◆ **The task**:
Revise the items below by changing every "screenshot" to "screen capture" and leaving everything else as it is. Omit the pictures from your output.

◆ **Given information**:
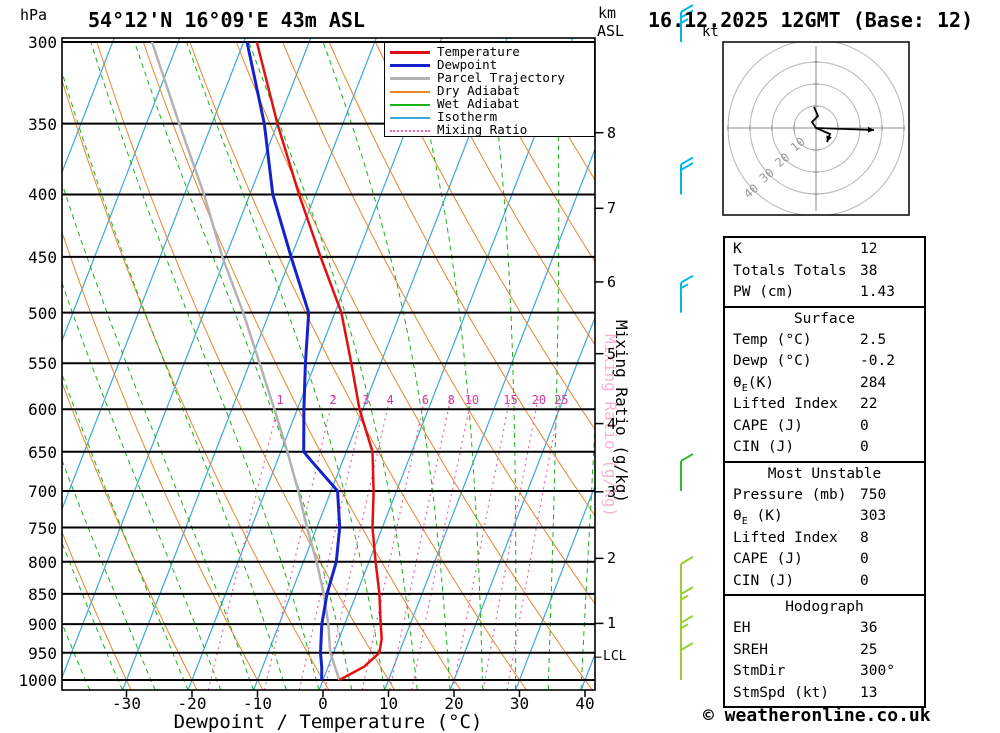 The image size is (1000, 733). I want to click on temp-tick-label: -10, so click(258, 704).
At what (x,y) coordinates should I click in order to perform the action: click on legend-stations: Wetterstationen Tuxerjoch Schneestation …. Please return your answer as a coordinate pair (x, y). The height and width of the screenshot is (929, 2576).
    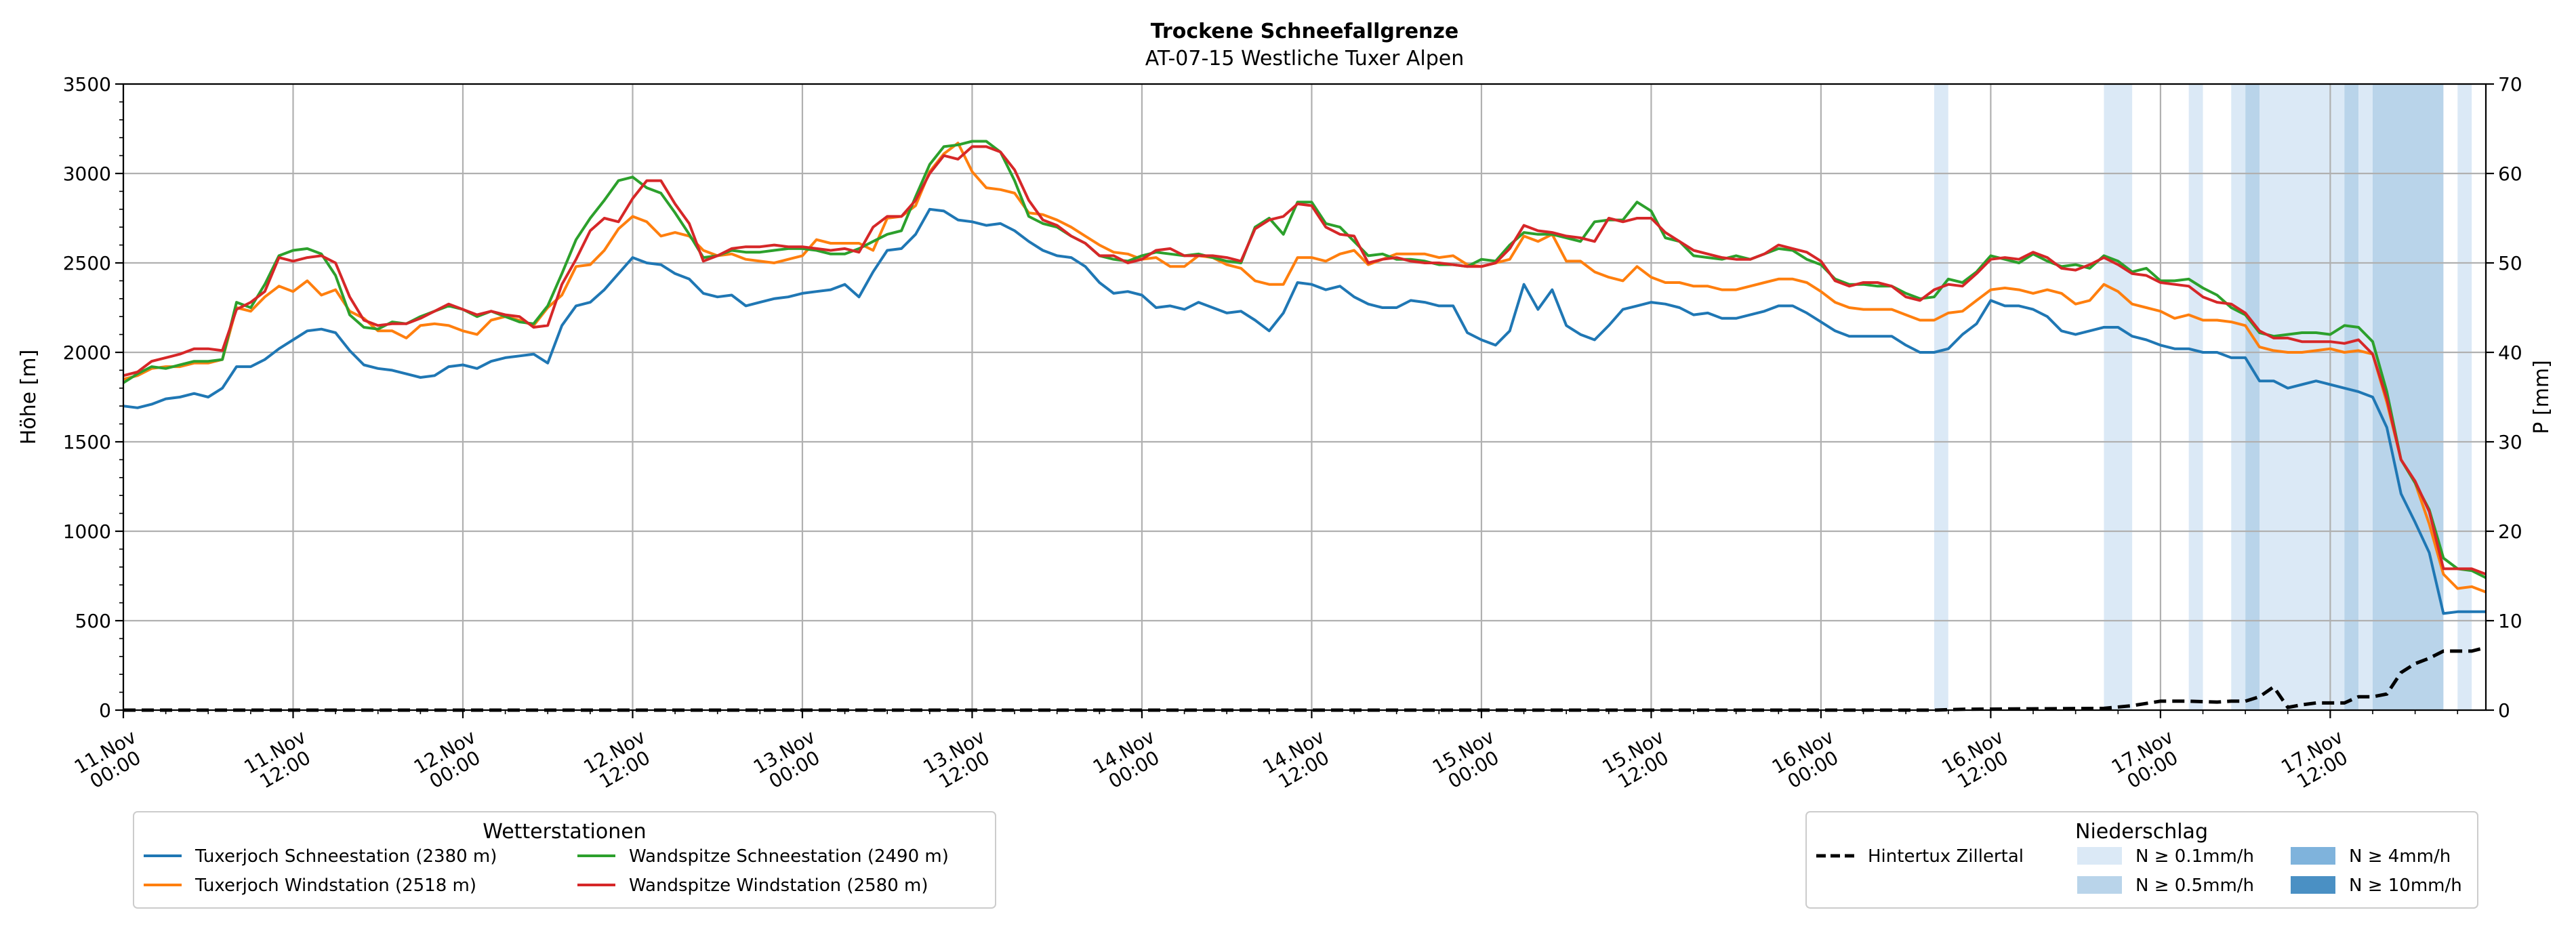
    Looking at the image, I should click on (564, 860).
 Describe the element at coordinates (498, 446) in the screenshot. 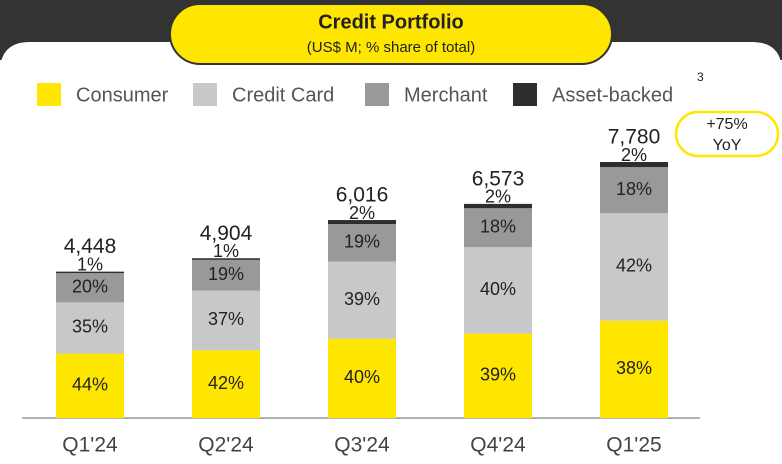

I see `x-tick-label: Q4'24` at that location.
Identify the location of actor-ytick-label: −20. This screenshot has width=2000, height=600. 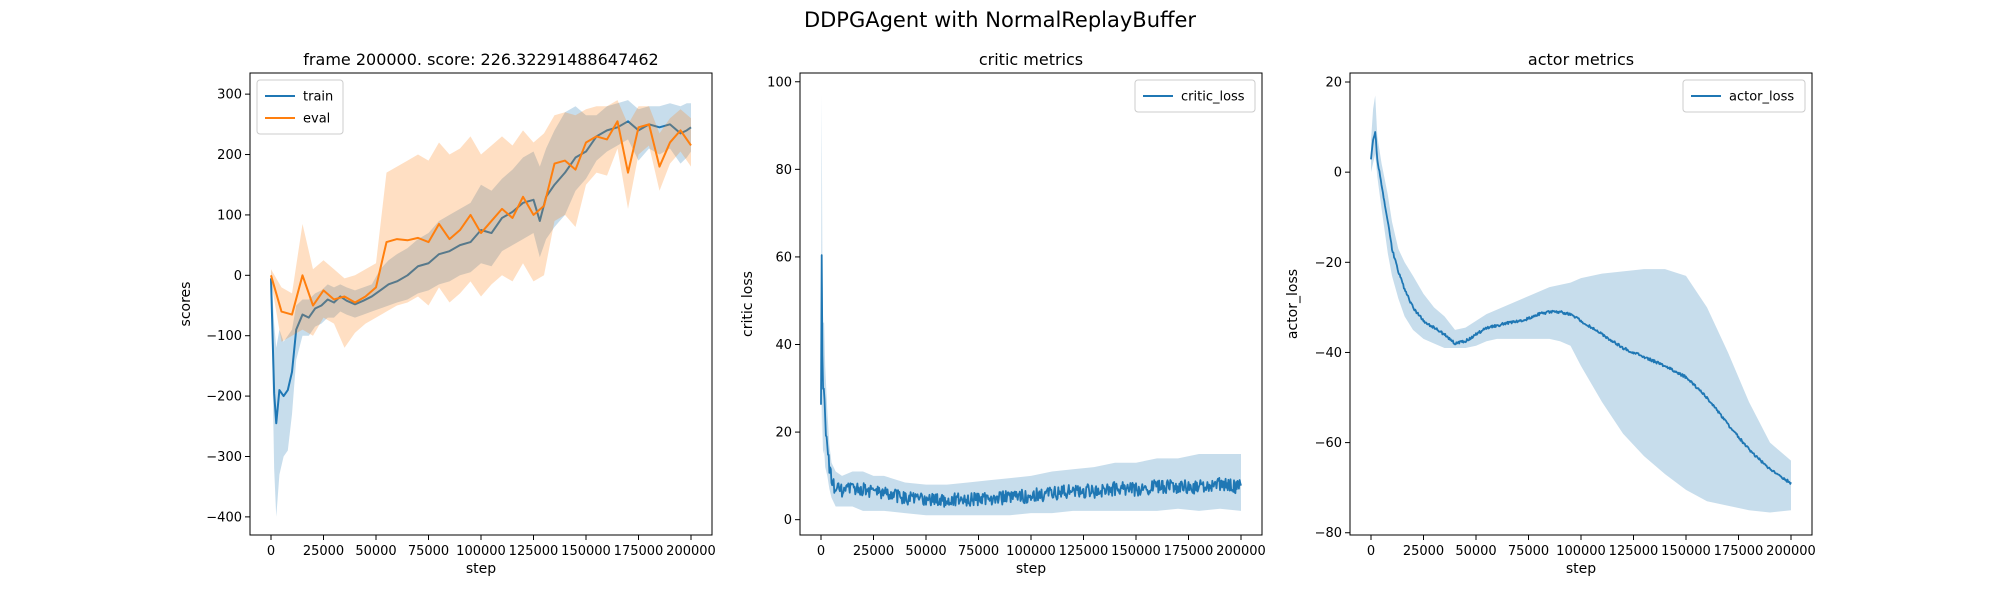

◆ **Task solution**:
 The image size is (1000, 733). I want to click on temp-tick-label: -10, so click(258, 704).
At what (x,y) coordinates should I click in order to perform the action: click on legend-stations: Wetterstationen Tuxerjoch Schneestation …. Please return your answer as a coordinate pair (x, y). The height and width of the screen capture is (929, 2576).
    Looking at the image, I should click on (564, 860).
 Describe the element at coordinates (498, 446) in the screen capture. 

I see `x-tick-label: Q4'24` at that location.
Identify the location of actor-ytick-label: −20. This screen capture has width=2000, height=600. 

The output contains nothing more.